- **Work request**: From the first line to the last, repeat the data exactly and drop the pictures.

Items from a data source:
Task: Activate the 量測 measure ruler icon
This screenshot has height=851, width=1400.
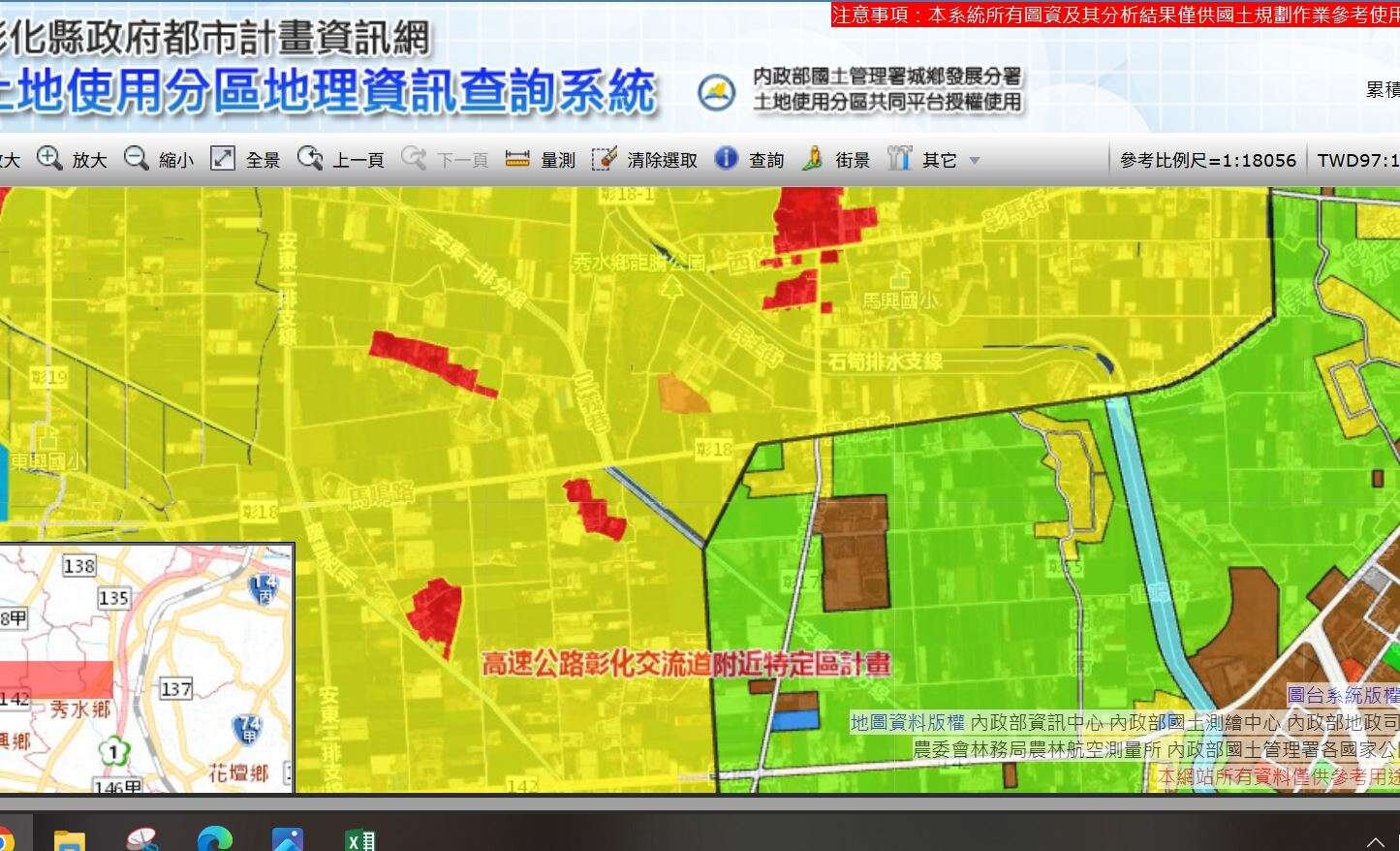Action: (x=517, y=159)
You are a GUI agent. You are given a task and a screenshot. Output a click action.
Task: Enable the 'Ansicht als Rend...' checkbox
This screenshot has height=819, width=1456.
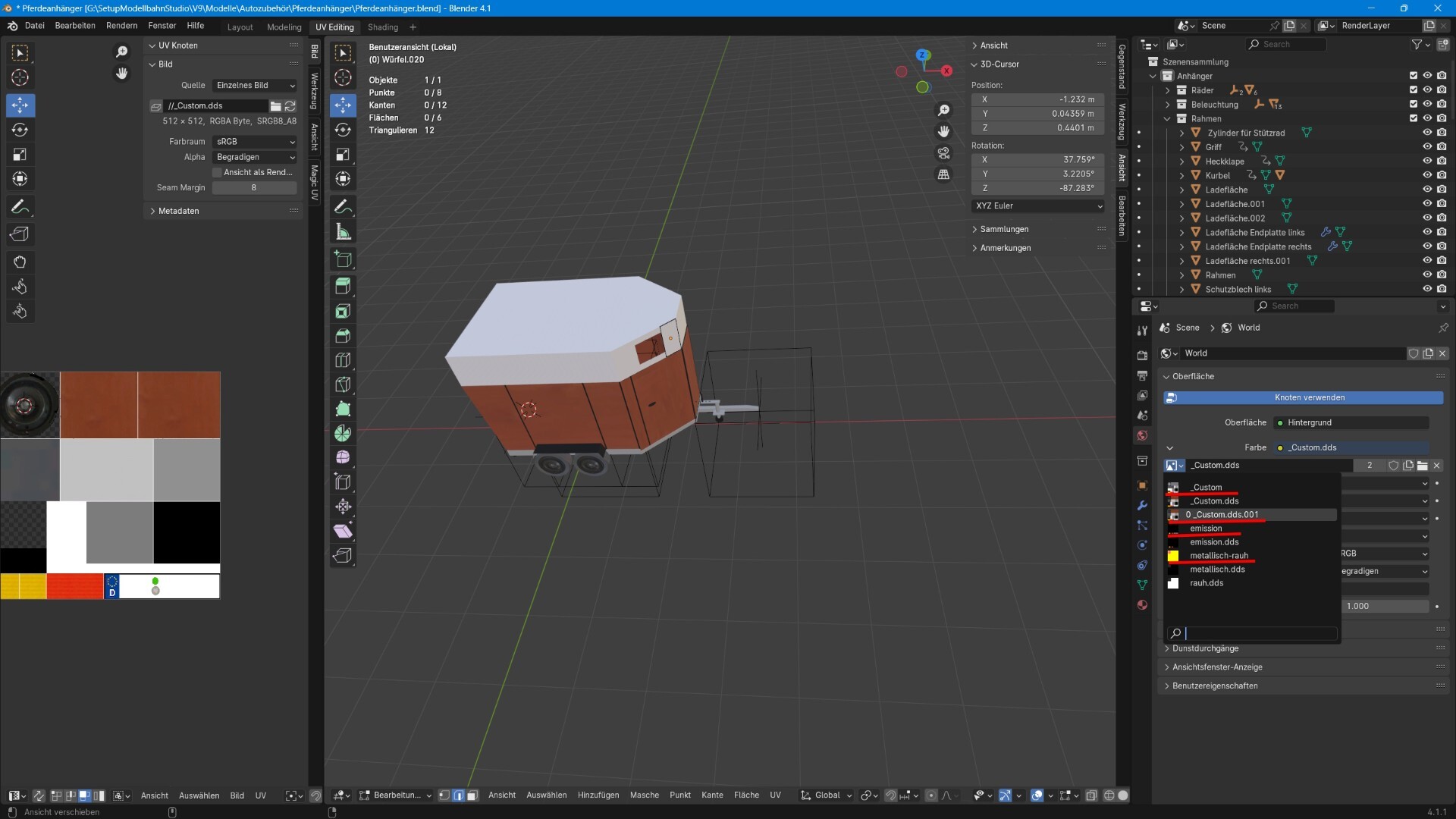tap(217, 172)
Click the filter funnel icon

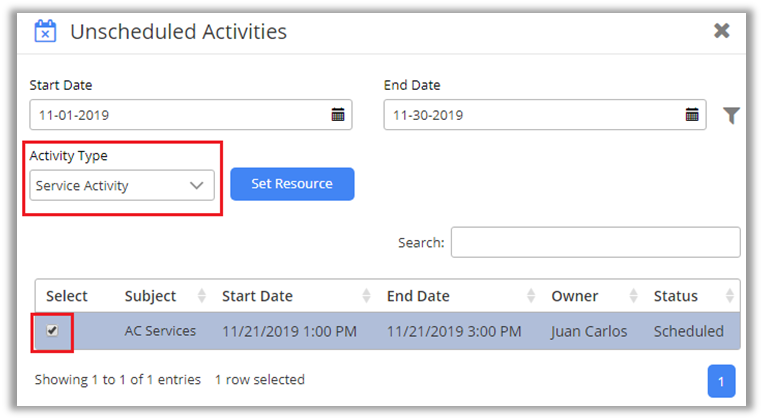click(x=731, y=116)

- **Answer section**:
Task: Activate the 量測 measure ruler icon
This screenshot has height=851, width=1400.
Action: (x=517, y=159)
You are a GUI agent. You are given a task and a screenshot. Output a click action.
Task: Enable the 'Ansicht als Rend...' checkbox
This screenshot has height=819, width=1456.
tap(217, 172)
Click the filter funnel icon

click(x=731, y=116)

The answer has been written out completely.